I kept pleading with them to at least take us to a hospital, call an ambulance or allow us some medical help. But they were really rude and said: "Aisi ladaai me ek do mar bhi gaye to kuch nahi hoga. Chup chaap baitho (in this battle even if someone dies it won't matter, shut up)."
At 2 am -- nearly 9 hours after the assault and seven hours after we were unlawfully detained -- we were taken to AIIMS trauma centre (in Delhi) where we were given first aid.
Fortunately, there were no major head injuries. But I have been diagnosed with metacarpal fracture.
Both my arms are plastered. I cannot lift anything heavy and have to rest for at least six weeks to heal.
At 6 am, we were all taken back to the police station. I was told that Amulya Patnaik, Delhi police commissioner, had intervened and ordered us to be sent home.
It has been less than 12 hours since we were sent home, but I still don't have an explanation as to why I was detained at the police station.
I have been a disciplined student all through my life. I did not actively participate in this or any protest.
My fundamental rights were violated. I was denied timely medical treatment.
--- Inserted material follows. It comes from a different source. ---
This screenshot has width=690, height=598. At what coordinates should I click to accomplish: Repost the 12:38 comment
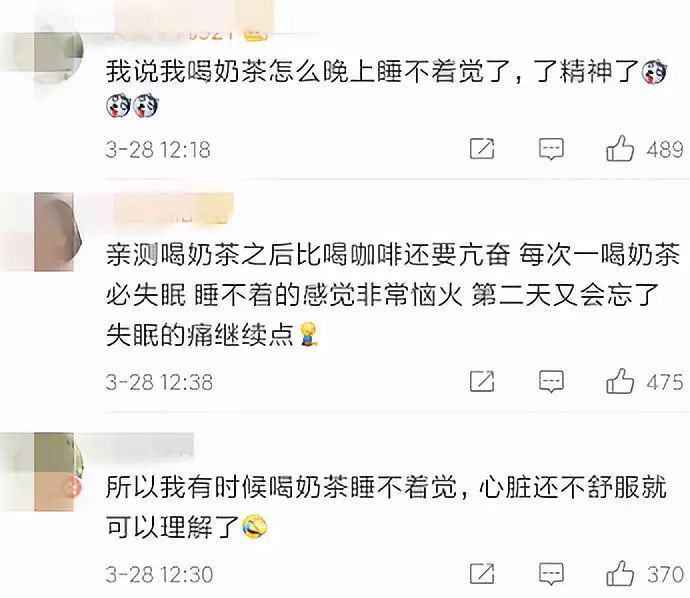482,381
I have a family back home who is worried about my safety.
The police are meant to protect and safeguard society. When the protector divides us on the basis of religion, whom do you trust?
I have always believed in democracy and equal rights for all citizens.
I have read about the Citizenship Amendment Bill. It isolates a particular community, yet I personally feel that the aggrieved should get justice. Those who have the relevant documents should get what they deserve.
But yesterday's incident has eroded my confidence in the police. During those painful hours I spent at the police station, I was scared and kept thinking: "kahin le jake encounter na kar de (hope they don't kill us in an encounter)."
I am scared to step out or go back to my hostel now. These are very disturbing and embarrassing times for us.
History is proof that religious intolerance does not benefit anyone.
Politicians have always used religion to please vote banks. But the lawmakers and enforcers should know the difference and not mix politics with educational institutions. It destroys the social fabric of our democracy.
The paramilitary forces were so careful, they even turned off the lights to avoid being caught under an enquiry, if ever there will be one. But I am sure some CCTV would have captured their brutality.
Some day the truth of this dark episode will come out and justice will be done.